The Office Tenant's Rationale

Why should the landlord make any representations at all concerning operating expenses or other matters (except for warranties dealing with quiet enjoyment, which are customary)? For several good reasons, the tenant says, running through the arguments:

  • The landlord and the landlord's broker are certainly willing to discuss such matters orally during lease negotiations—why shouldn't they be willing to put at least some of the contents of those discussions in writing in the lease in the form of representations that the tenant can rely upon?
  • The operating cost sections in the lease will almost certainly give the tenant the right to audit the landlord's records concerning operating costs—why should the landlord and the tenant have to go through the brain damage and the expense of a full blown audit just to give the tenant some basic facts about operating costs and how they will be administered and collected by the landlord?
  • Why is the landlord unwilling to give any sort of representation concerning the amount of operating costs for the building and how they are collected—is the landlord trying to hide something? Are the building's operating costs out of line with (i.e., higher than) the market?

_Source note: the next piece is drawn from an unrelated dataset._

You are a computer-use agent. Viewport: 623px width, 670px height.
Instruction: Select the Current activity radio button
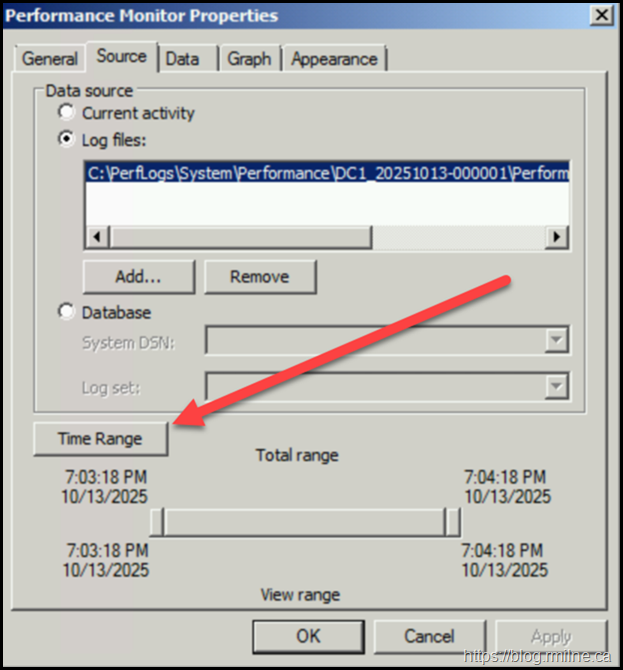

  • Isn't the tenant obligated under the lease to provide an estoppel letter containing representations by the tenant establishing several crucial facts about the lease (e.g., the amount of rent, the fact that there's no prepaid rent, the fact the lease is in full force and effect, the absence of any claims or offsets against the landlord, etc.) within days after the landlord requests the estoppel? Can't the landlord require the tenant to furnish as many estoppels from the tenant as the landlord desires during the term of the lease? Why shouldn't the landlord be able to make a few representations that the tenant can rely upon concerning operating costs?
  • Isn't the tenant at a complete disadvantage to the landlord concerning knowledge of operating costs for the building when the lease is negotiated? Doesn't the landlord prepare operating costs statements for the existing tenants in the building anyway? What's the big deal about giving some of that information to the tenant?
  • Wouldn't the landlord rather make representations about operating costs than make wholesale tenant-oriented changes to the operating cost sections of the lease? Isn't it better to leave those sections largely intact, and make some representations that increase the tenant's comfort level regarding operating costs for the office building?